Fizemos um exercício de reflexão em relação ao casamento de Charlotte e Collins, se, 20 anos depois, estariam felizes nesse relacionamento. A opinião geral foi que sim, pois ambos cumpriam certas expectativas do outro e tinham muito respeito entre si. Voltamos a uma reflexão da contemporaneidade e discutimos que o casamento de somente sorrisos, “pássaros em volta de nossas cabeças” e muita libido sexual não há, pois existem também os muitos momentos de dificuldade.

Bárbara trouxe outra questão, sem uma página definida, a respeito do justificado orgulho de mr. Darcy que alguns personagens tinham em mente. Embora não fosse o objetivo da reunião, fizemos certa contextualização histórica e política em relação à nobreza numa sociedade aristocrática, com forte resistência à mistura de classes sociais e uma burguesia ainda em vias de ascensão.

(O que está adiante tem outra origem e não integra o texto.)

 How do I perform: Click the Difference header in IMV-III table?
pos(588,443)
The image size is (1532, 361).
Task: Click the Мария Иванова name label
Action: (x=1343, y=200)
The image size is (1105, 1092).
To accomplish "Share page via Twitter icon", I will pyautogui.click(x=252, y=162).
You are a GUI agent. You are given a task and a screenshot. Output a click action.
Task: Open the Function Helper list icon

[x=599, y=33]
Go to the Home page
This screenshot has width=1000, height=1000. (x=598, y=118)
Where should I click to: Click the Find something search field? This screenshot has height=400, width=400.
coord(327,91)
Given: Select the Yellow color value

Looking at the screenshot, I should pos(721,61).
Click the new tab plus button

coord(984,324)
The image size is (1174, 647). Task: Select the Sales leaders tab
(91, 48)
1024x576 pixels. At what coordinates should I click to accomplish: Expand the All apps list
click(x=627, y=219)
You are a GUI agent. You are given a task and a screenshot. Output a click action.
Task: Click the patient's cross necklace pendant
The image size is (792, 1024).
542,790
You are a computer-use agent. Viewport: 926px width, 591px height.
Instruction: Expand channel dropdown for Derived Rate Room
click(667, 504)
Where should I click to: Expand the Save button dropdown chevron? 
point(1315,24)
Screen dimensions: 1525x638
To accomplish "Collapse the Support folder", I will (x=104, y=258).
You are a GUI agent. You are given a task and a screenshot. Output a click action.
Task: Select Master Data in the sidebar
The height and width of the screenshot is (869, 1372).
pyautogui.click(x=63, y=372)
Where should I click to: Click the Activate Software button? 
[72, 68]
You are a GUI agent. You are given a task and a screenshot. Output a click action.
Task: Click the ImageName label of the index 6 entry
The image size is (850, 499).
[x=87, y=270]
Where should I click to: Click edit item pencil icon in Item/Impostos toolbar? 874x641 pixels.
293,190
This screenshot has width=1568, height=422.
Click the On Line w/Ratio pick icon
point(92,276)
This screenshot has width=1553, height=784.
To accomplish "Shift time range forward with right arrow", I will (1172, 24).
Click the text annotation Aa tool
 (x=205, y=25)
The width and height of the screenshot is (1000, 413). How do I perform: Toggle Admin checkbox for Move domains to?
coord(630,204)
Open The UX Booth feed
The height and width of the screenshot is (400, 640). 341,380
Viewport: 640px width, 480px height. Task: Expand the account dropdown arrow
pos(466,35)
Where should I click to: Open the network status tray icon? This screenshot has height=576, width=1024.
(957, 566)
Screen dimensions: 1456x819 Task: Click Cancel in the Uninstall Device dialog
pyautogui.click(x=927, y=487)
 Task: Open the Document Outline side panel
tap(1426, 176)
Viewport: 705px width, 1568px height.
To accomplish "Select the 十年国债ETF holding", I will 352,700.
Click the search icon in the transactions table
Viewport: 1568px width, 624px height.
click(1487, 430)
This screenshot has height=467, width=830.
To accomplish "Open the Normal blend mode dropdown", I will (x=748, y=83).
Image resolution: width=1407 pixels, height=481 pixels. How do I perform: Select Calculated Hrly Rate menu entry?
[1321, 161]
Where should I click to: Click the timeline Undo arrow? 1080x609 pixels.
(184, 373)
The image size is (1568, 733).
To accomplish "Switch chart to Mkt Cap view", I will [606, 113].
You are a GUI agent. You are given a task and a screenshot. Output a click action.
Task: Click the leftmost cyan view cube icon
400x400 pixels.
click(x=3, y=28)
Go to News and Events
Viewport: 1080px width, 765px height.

Aproximando-nos do final da reunião, colocamos em discussão uma identificação pessoal de minha parte em relação à lady Catherine de Bourgh, tia de mr. Darcy, que estava a todo momento dizendo aos outros o que fazer, como fazer e quando fazer – como o papel de uma dama da sociedade, a mulher ter lições frequentes de piano, seu sobrinho se casar com

sua filha, como Collins deve dispor dos móveis em sua própria residência e etc. – e assim, citei alguns exemplos pessoais de como, muitas vezes, “tento impor a minha ética como a

ética do outro”, dizendo aos outros o que devem fazer e que seria um interessante trabalho de

aperfeiçoamento pessoal se eu trabalhasse mais em mim essa questão.

Fabiana pouco participou do encontro com suas desleituras, pois ainda estava no início do livro.

Encerramos a reunião com cada um dos participantes escrevendo sua versão de sentido, inclusive o facilitador do grupo. Prestes a fecharmos a sala, uma das participantes ausentes (Raquel) apareceu se desculpando pela perda da reunião e pediu para escrever sua própria versão de sentido (apesar de não ter participado da reunião) acerca de sua experiência ao ler a obra em questão.

Saindo do envolvimento existencial, partindo para o distanciamento reflexivo na redução fenomenológica desta sessão literária e buscando captar algumas unidades de significados, percebemos que – a partir da temática que mais ocupou esta sessão, isto é, a demanda da sociedade por um vantajoso casamento (em termos financeiros e de status social) – a pressão da sociedade com seus “deverias” (shouldism) exerce uma grande influência sobre a subjetividade da pessoa, sendo um tópico relevante para a nossa investigação fenomenológica no próximo item.